Copy every entry exactly as given, minus the images.

### [Stored data]
* * * * * * * * *
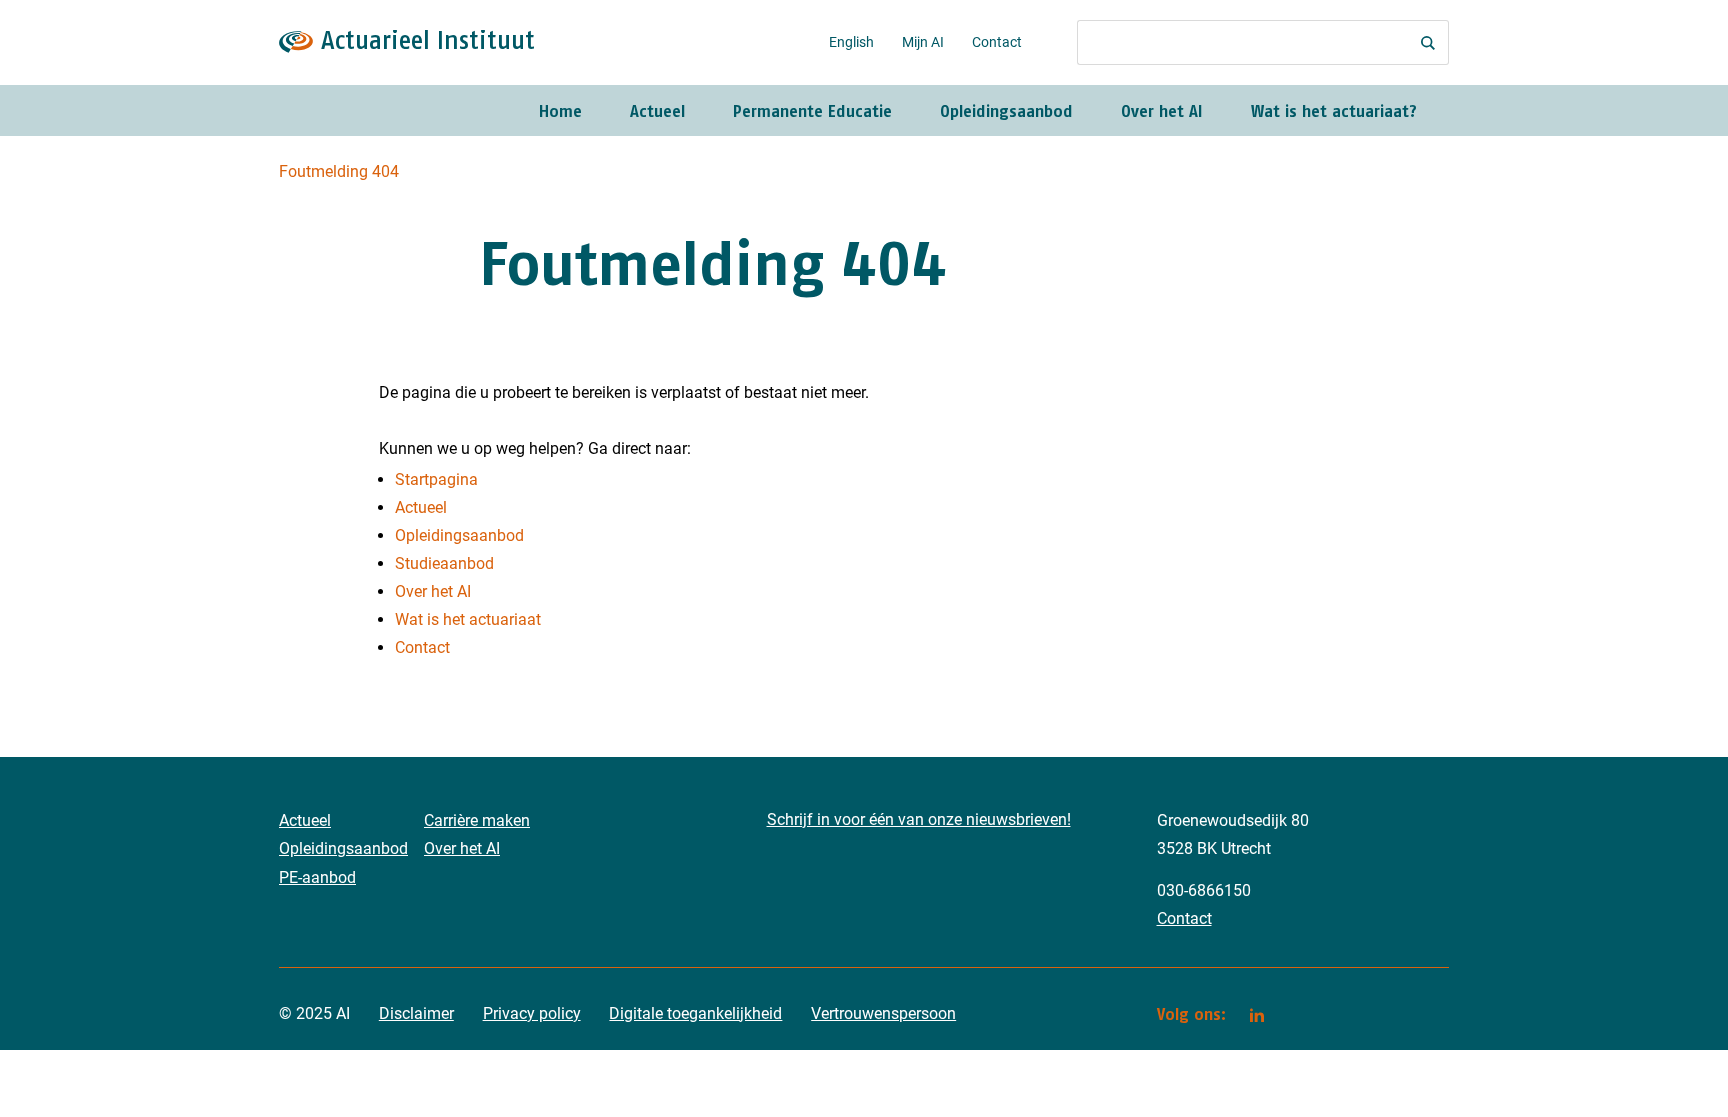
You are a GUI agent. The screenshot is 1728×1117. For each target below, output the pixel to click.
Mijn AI (923, 42)
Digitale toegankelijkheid (695, 1013)
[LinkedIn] (1257, 1015)
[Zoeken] (1428, 42)
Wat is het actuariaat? (1334, 111)
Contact (997, 42)
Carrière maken (477, 820)
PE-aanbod (317, 877)
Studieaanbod (444, 563)
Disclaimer (416, 1013)
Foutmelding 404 (339, 171)
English (851, 42)
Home (560, 111)
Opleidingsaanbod (1006, 111)
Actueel (657, 111)
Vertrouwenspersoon (883, 1013)
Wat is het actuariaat (468, 619)
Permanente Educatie (812, 111)
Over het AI (1162, 111)
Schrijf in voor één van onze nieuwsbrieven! (919, 819)
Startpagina (436, 479)
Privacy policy (532, 1013)
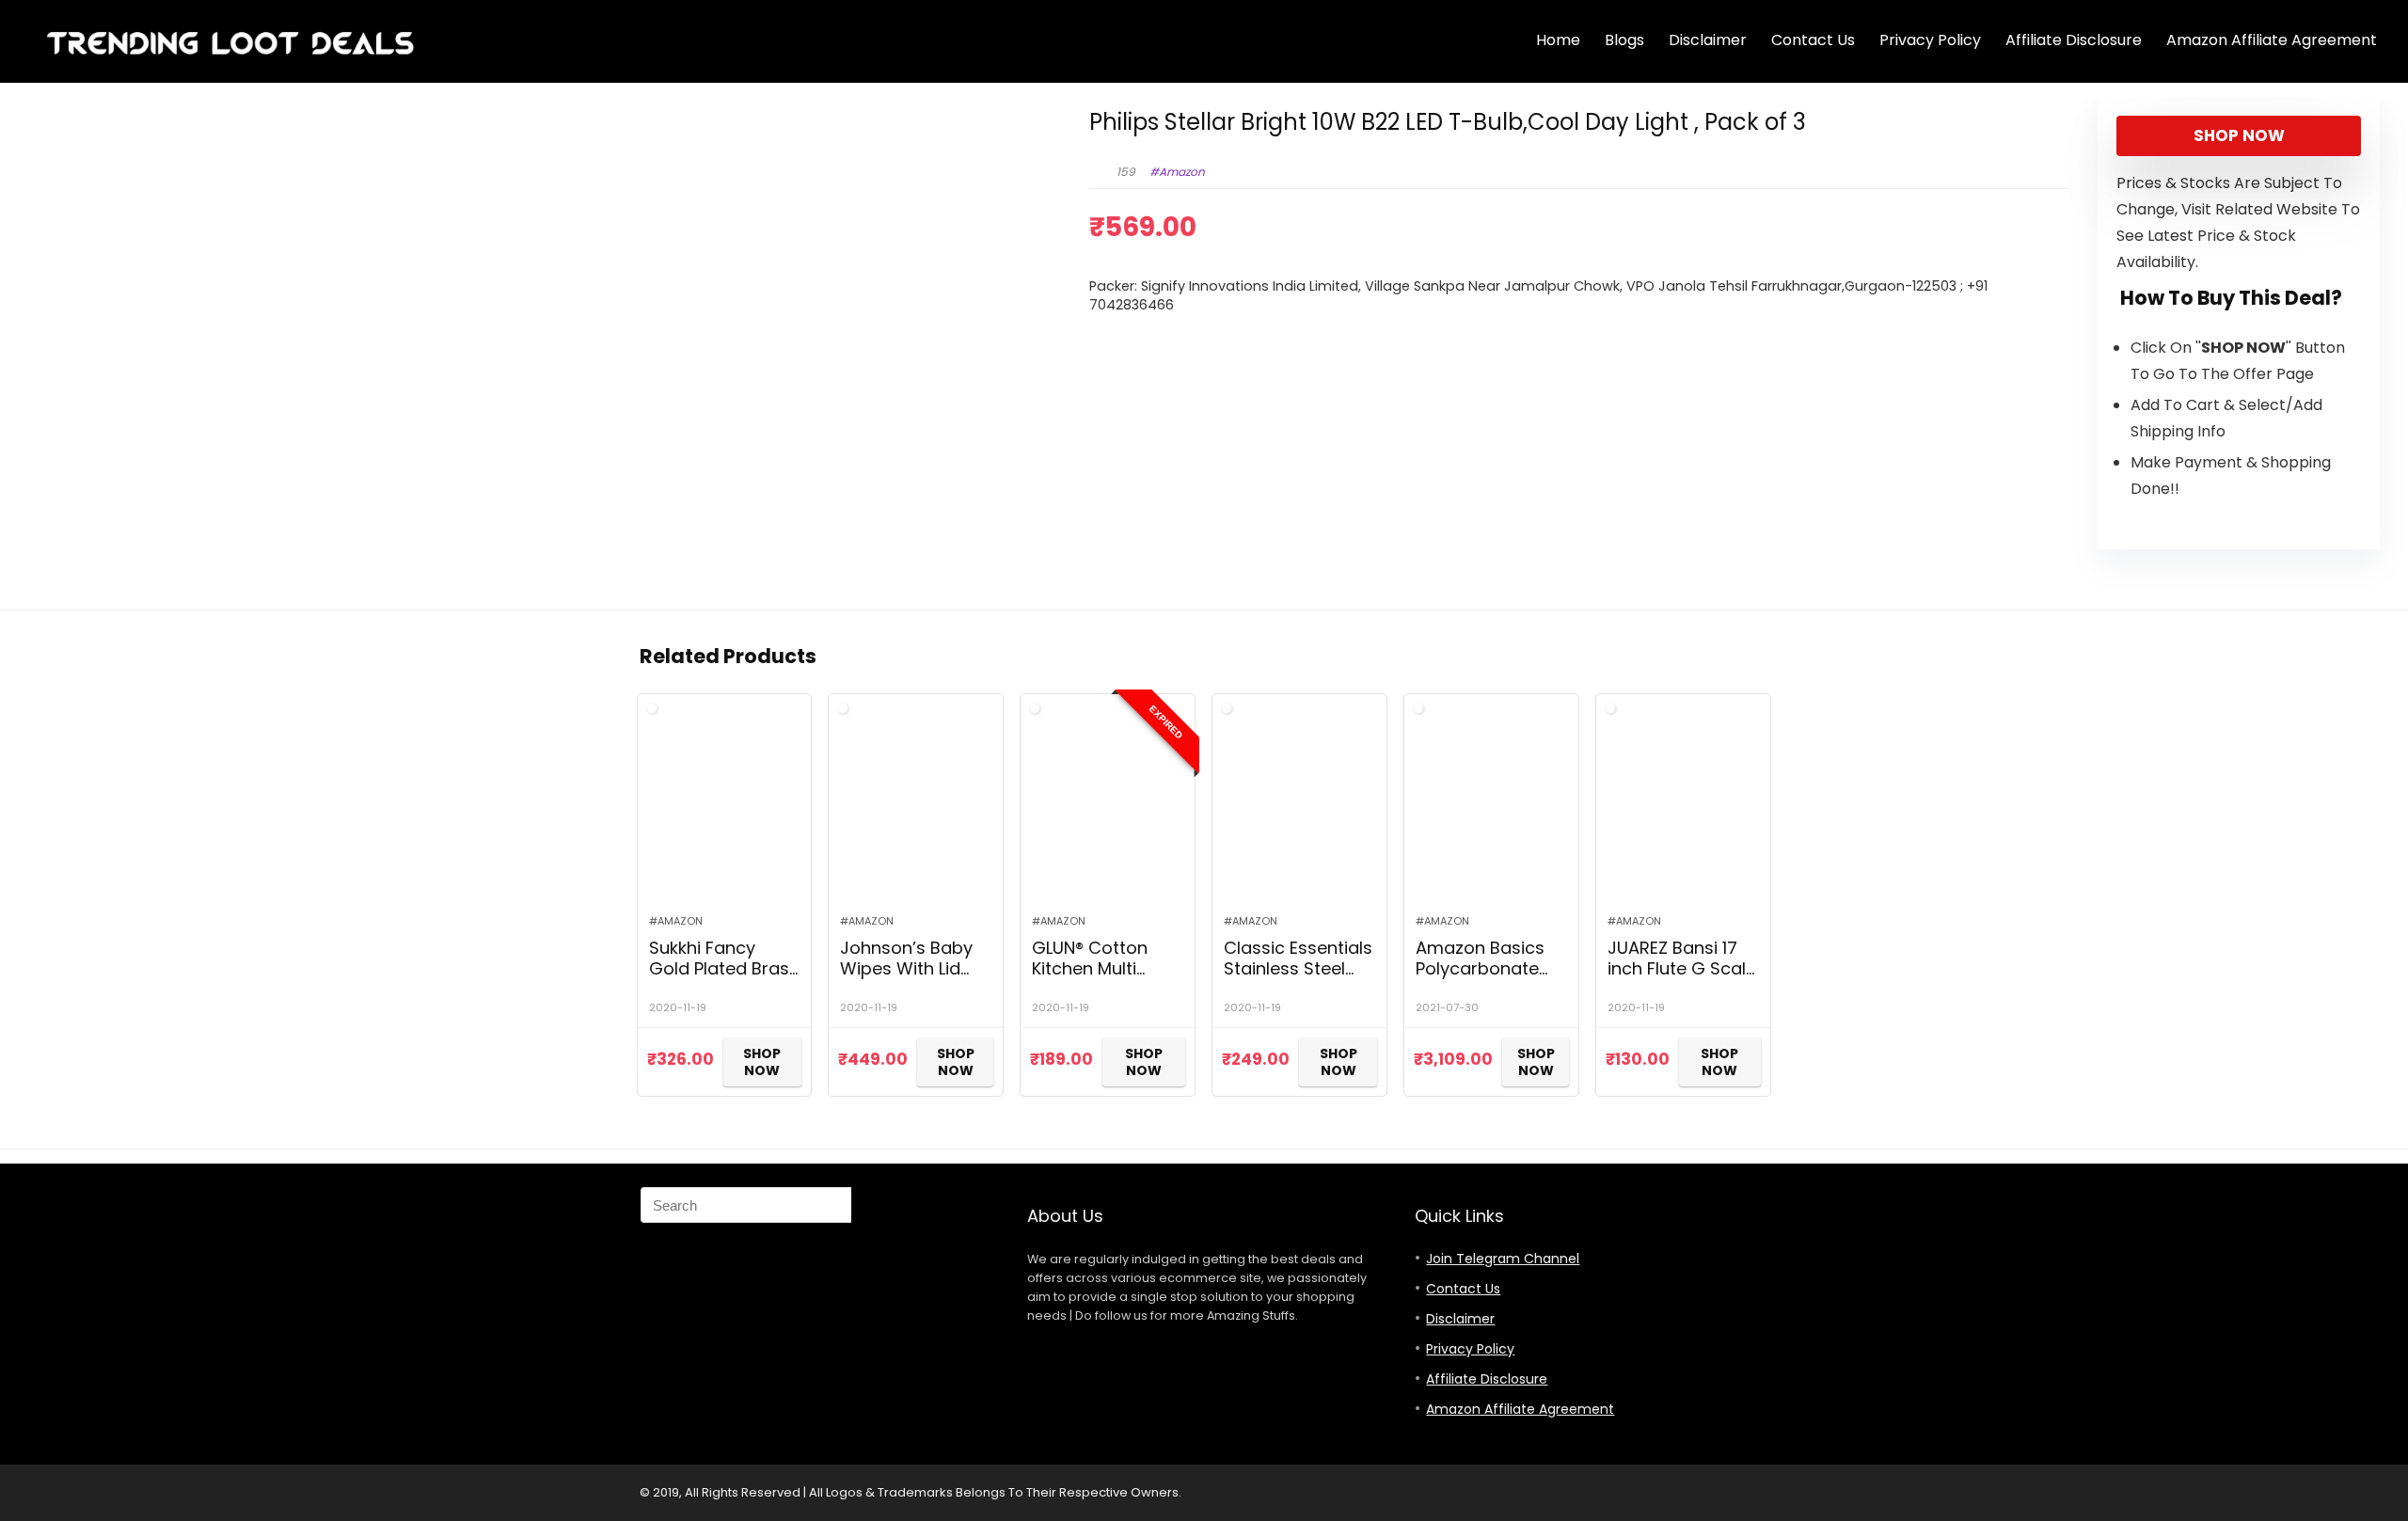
* * * * * * * * *
### [ANSWER]
You are a GUI agent. The screenshot is 1728×1117. For each target below, output the pixel to click.
Mijn AI (923, 42)
Digitale toegankelijkheid (695, 1013)
[LinkedIn] (1257, 1015)
[Zoeken] (1428, 42)
Wat is het actuariaat? (1334, 111)
Contact (997, 42)
Carrière maken (477, 820)
PE-aanbod (317, 877)
Studieaanbod (444, 563)
Disclaimer (416, 1013)
Foutmelding 404 (339, 171)
English (851, 42)
Home (560, 111)
Opleidingsaanbod (1006, 111)
Actueel (657, 111)
Vertrouwenspersoon (883, 1013)
Wat is het actuariaat (468, 619)
Permanente Educatie (812, 111)
Over het AI (1162, 111)
Schrijf in voor één van onze nieuwsbrieven! (919, 819)
Startpagina (436, 479)
Privacy policy (532, 1013)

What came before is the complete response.